_Collected data_.
———
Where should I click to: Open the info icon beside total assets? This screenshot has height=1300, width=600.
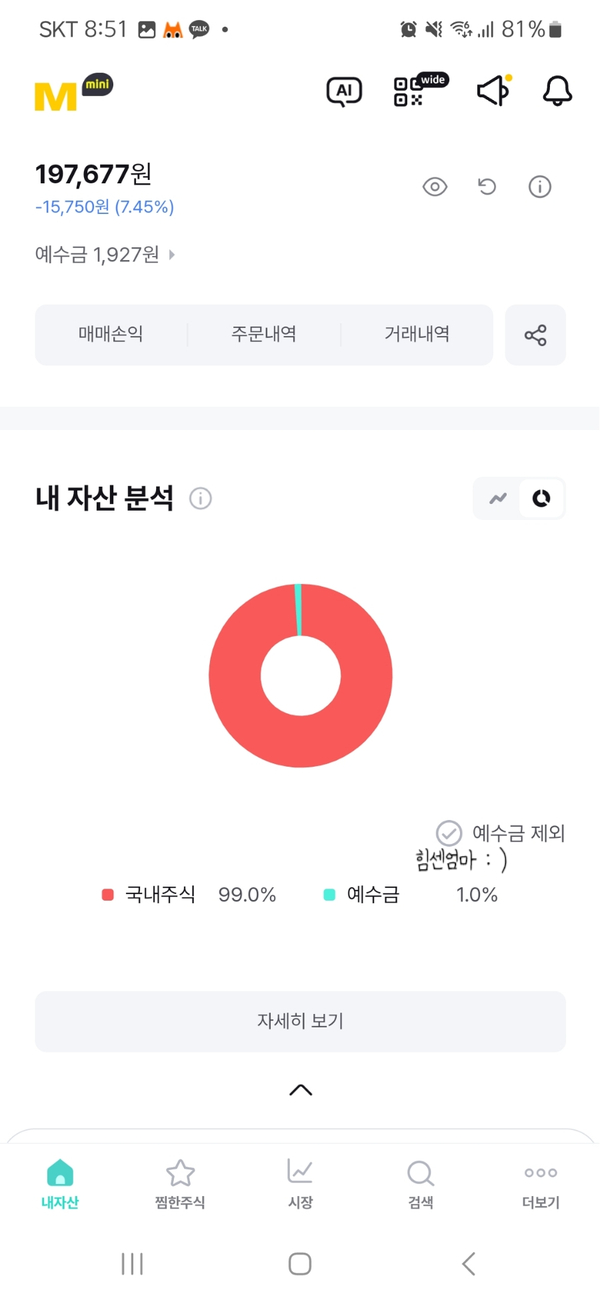tap(540, 186)
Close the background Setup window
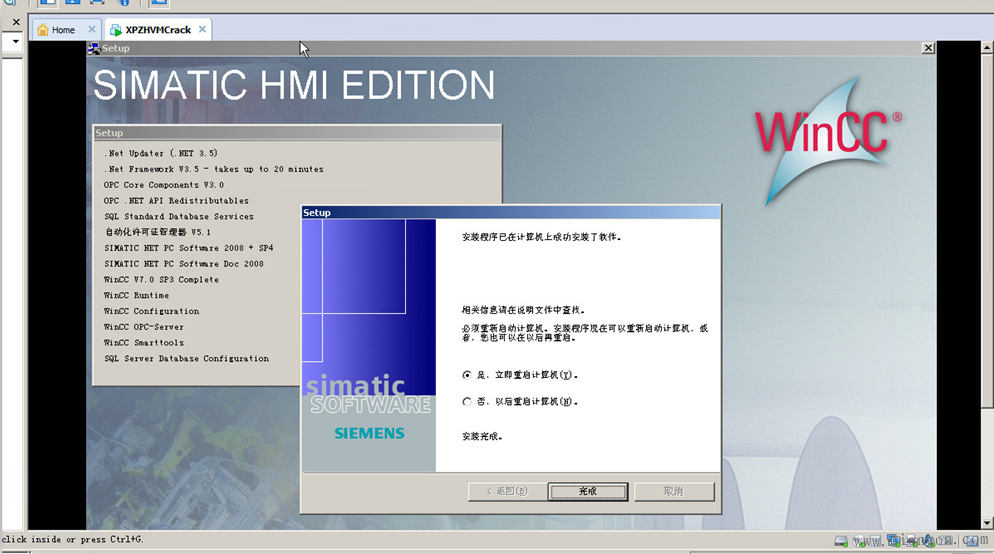 [x=928, y=48]
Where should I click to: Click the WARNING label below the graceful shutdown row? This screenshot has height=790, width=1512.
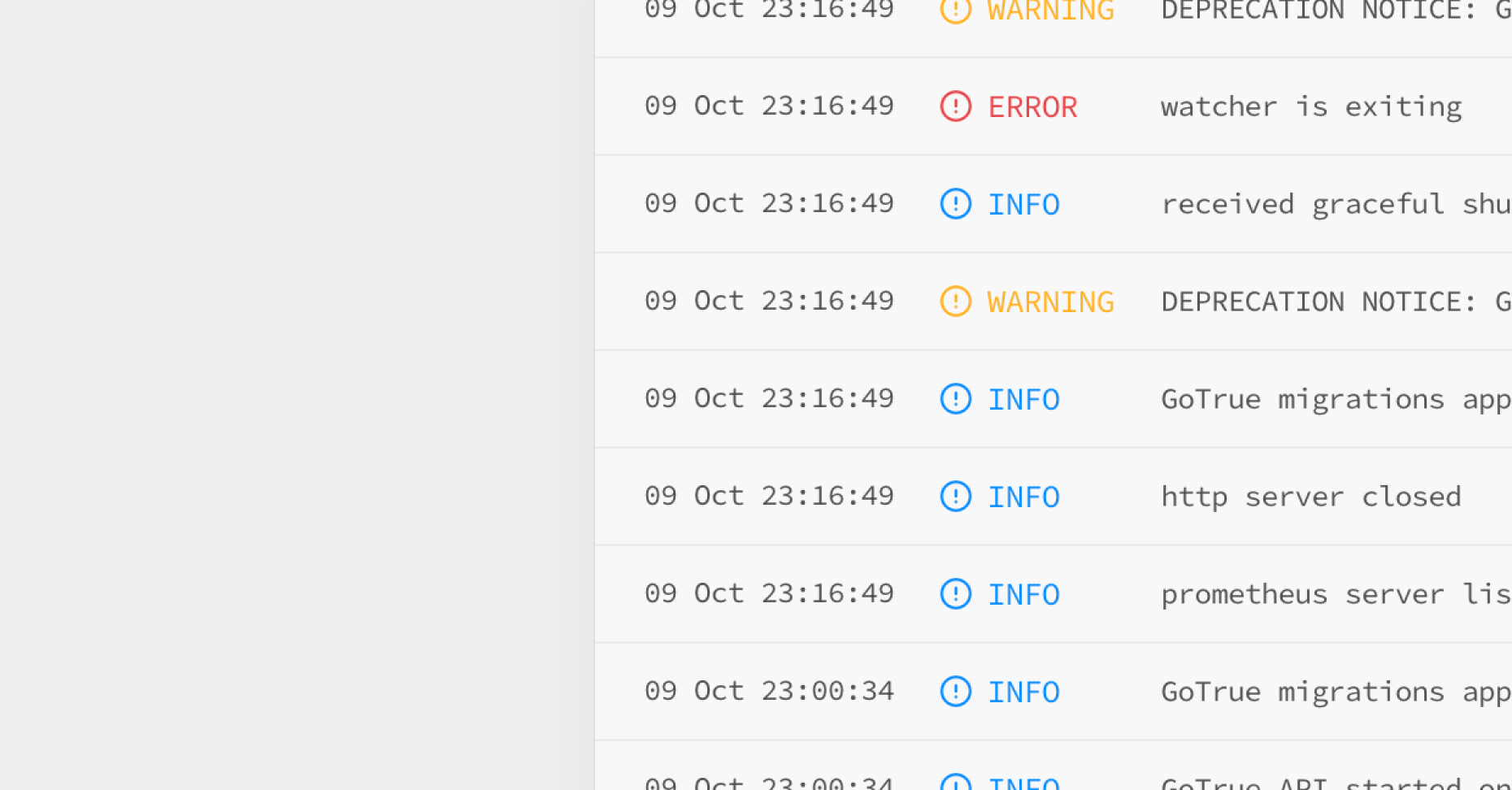[1050, 302]
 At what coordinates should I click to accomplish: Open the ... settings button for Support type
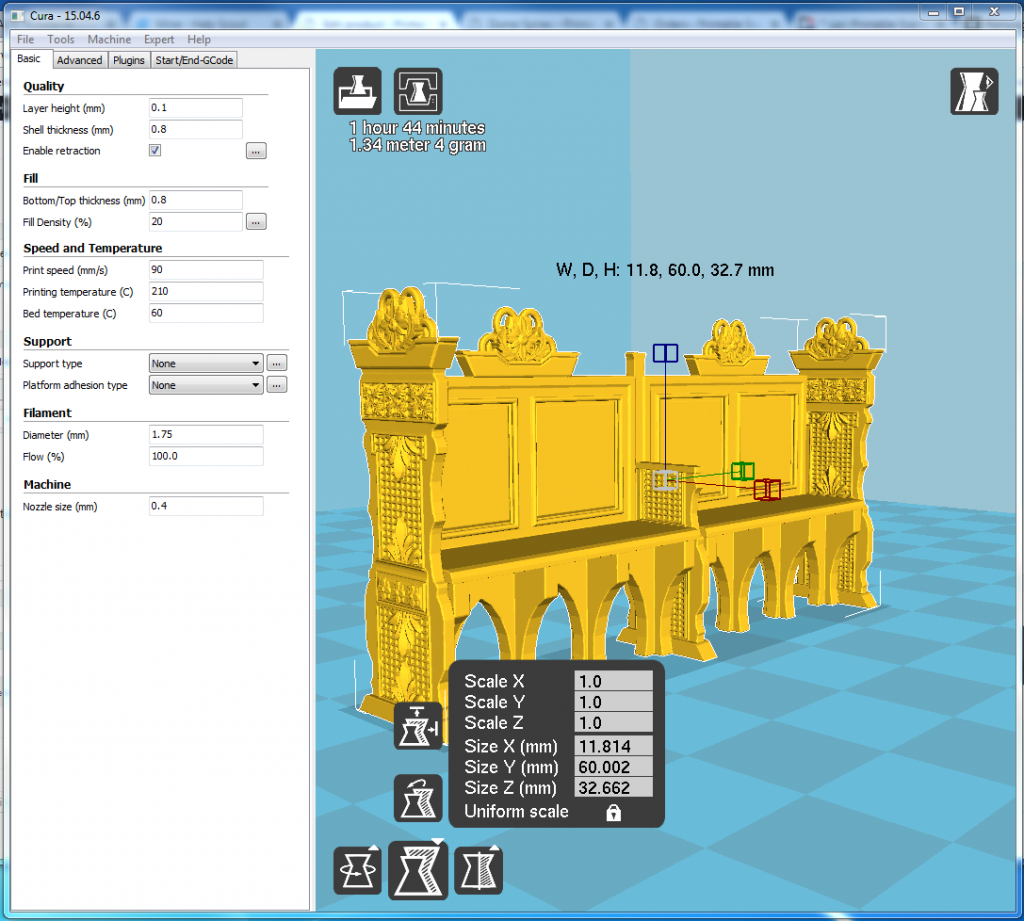point(278,364)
———
_Exercise description_. Excluding pictures, copy exactly the lines from the line containing "Close the background Setup window" through the last line of the data, inclusive.

_Written answer_.
Close the background Setup window
 [x=928, y=48]
Where should I click to: Click the WARNING label below the graceful shutdown row? This screenshot has height=790, width=1512.
[1050, 302]
 At what coordinates should I click to accomplish: Open the ... settings button for Support type
point(278,364)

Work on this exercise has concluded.